====== RECORDS PROVIDED ======

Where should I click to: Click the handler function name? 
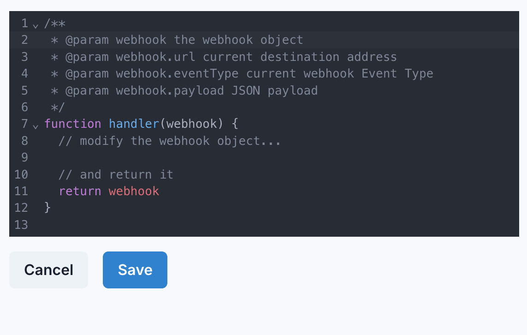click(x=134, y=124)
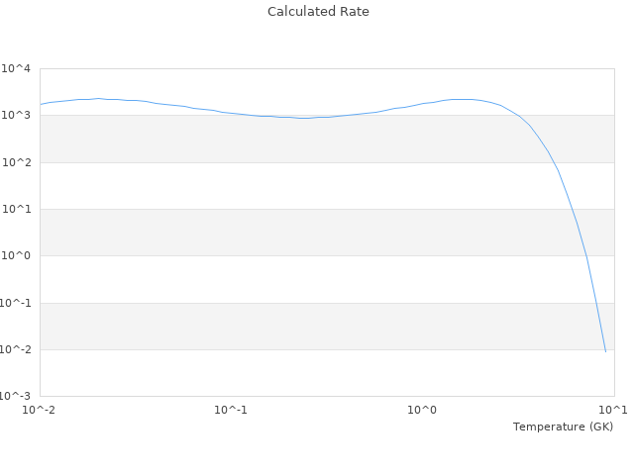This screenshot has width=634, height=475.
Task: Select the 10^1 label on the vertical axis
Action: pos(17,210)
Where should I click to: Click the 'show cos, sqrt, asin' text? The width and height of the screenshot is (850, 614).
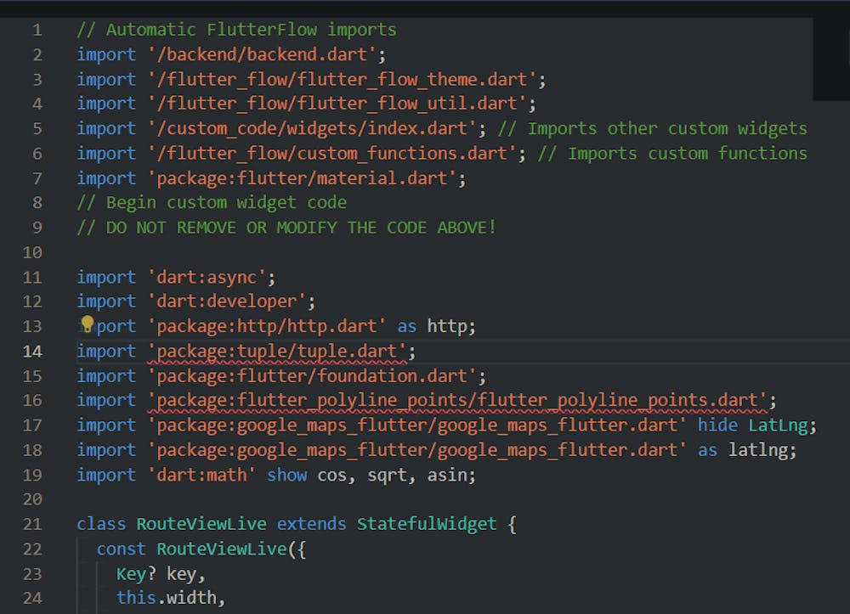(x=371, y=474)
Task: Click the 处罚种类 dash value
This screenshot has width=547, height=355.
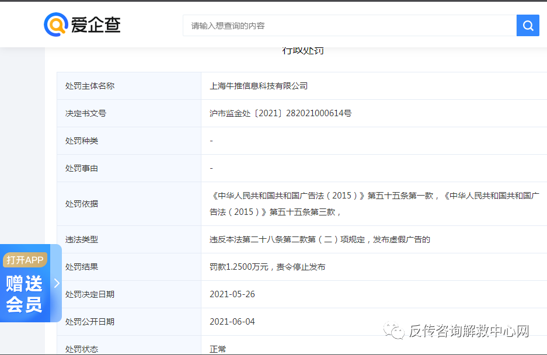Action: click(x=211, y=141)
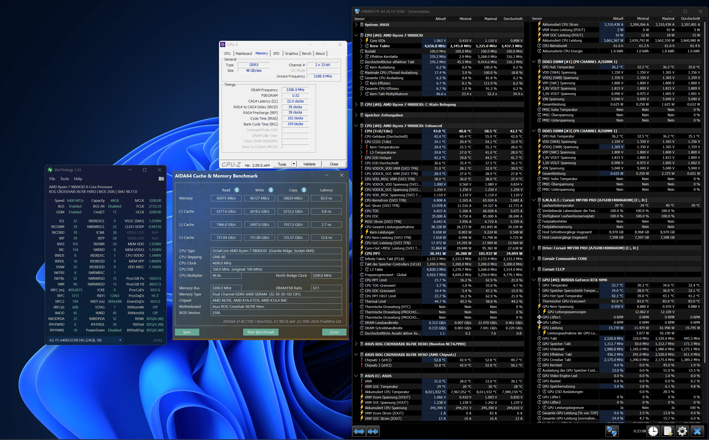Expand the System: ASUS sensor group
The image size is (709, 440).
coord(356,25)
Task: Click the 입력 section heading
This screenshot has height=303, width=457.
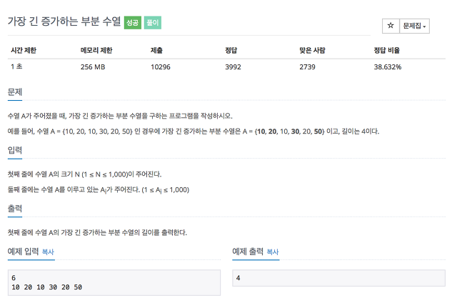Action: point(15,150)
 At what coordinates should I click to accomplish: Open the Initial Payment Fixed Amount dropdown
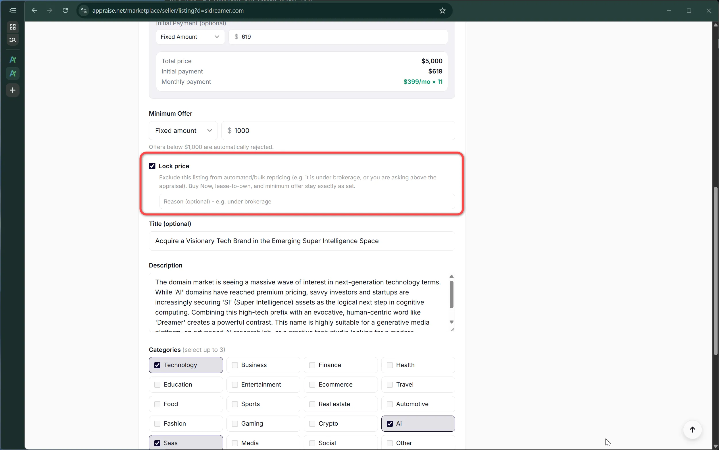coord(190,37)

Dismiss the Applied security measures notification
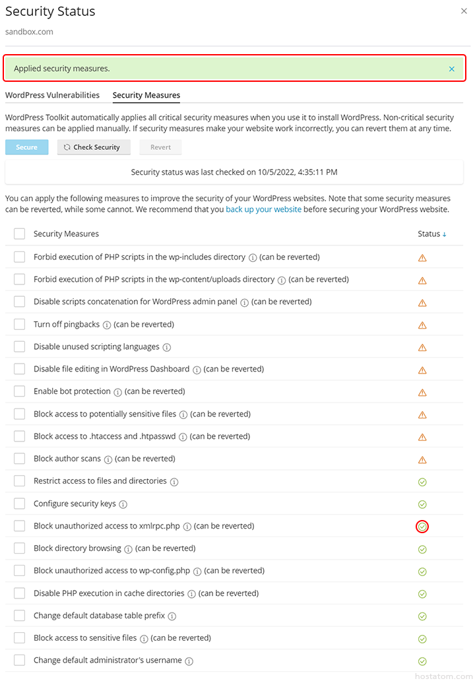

======

▶ _EXERCISE DESCRIPTION_
Rewrite all of the material above, substituting "Where do I click to" for "Where should I click to" and keeping everything else unchanged. Leave out the pictures.

▶ _SOLUTION TO THIS PROBLEM_
Where do I click to: Click the handler function name? 
click(x=134, y=124)
This screenshot has width=634, height=475.
Task: Select the 10^1 label on the vertical axis
Action: pos(17,210)
Where do I click to: Click the 'show cos, sqrt, asin' text? The width and height of the screenshot is (850, 614).
(x=371, y=474)
Task: Click the 处罚种类 dash value
This screenshot has width=547, height=355.
Action: click(x=211, y=141)
Expand the System: ASUS sensor group
The image size is (709, 440).
coord(356,25)
Task: Click the 입력 section heading
This screenshot has height=303, width=457.
Action: point(15,150)
 At what coordinates should I click to accomplish: Open the Initial Payment Fixed Amount dropdown
coord(190,37)

Dismiss the Applied security measures notification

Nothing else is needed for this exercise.